GOAL:
Can you continue the piece on measuring internal communications, which comes first below ahead of the other material, picking up right after its last sentence?

Click-through, open, and click-to-open rates are all valuable ways to measure how your audience is engaging with internal communications, but diversifying the metrics you use can offer a more complete picture of what’s happening across the organization.

  • Why it matters: Developing more nuanced metrics will both help you quantitatively explain the value internal communications are adding to your organization and begin to help you draw a direct line between them and broader engagement and retention goals.

“The first thing that we try to do,” says McKinsey & Company Head of Lifecycle Engagement Joel Willcher, “is think about what's the behavior [we want to encourage] and how would we observe the behavior? If you don't know, it's hard to communicate that in a crisp way. And it's hard to track whether that's happening.”

Focus on the problem you’re trying to solve by digging into metrics that speak to both individual contributor views and company-wide sentiments — which means incorporating new tactics to get a full picture.  

💡 Four unique topics to track:

  • Employee satisfaction: Zero in on larger, more organization-wide opportunities with annual input. “We really focus on the annual employee health and satisfaction survey. The annual survey tells us how we are contributing to the overall atmosphere of the institution and the health and stickiness of our value proposition,” Joel said. That way, you can tackle the topics employees want to hear about most.
  • Employee emotion: Ask weekly how they’re feeling. It can go a long way in determining if they find their work meaningful. “Our people team does a weekly sentiment survey,” Joel said. “There's an open text box, and we learn a ton about what communications techniques are landing with folks. Because it is weekly, it's easier to recognize patterns.”

PROVIDED DATA:
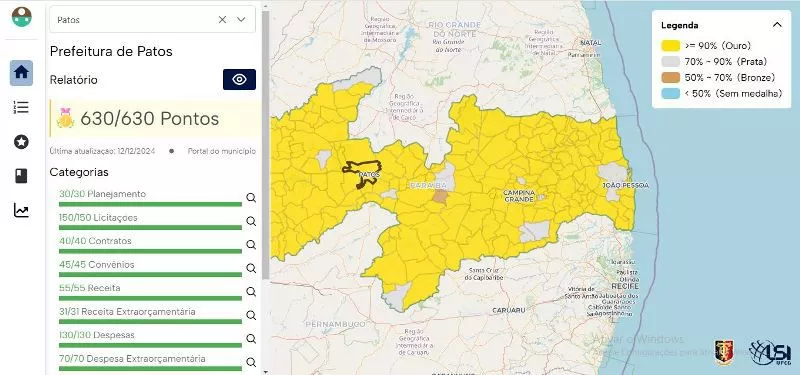This screenshot has width=800, height=375.
Task: Click the user avatar icon
Action: tap(22, 17)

FINAL RESULT:
  • Employee energy: Employees put more effort into their daily tasks when they are engaged and have a sense of pride in their work. Survey employees with quick one-click polls to see how they are doing during their work week — and be ready to shift priorities or reallocate tasks when employees report burnout. “We spent a lot of time figuring out what kind of question people would appreciate being asked,” Joel said. 
  • Community building: Connections create a sense of belonging, which plays a large role in employee retention, or what Joel calls “employee stickiness.” By creating a true culture and community at your organization, employees are more likely to feel — and stay — aligned around the messages you send. Look at how many attend happy hours, what teams plan bonding events, and how colleagues are communicating with each other to get a general sense of how strong your community is. 

The bottom line: Focus on the behavior you want, then turn to opens and clicks and all the other metrics that annotate it, create feedback loops, and you’ll be able to see, track, and change trends in a much more powerful way.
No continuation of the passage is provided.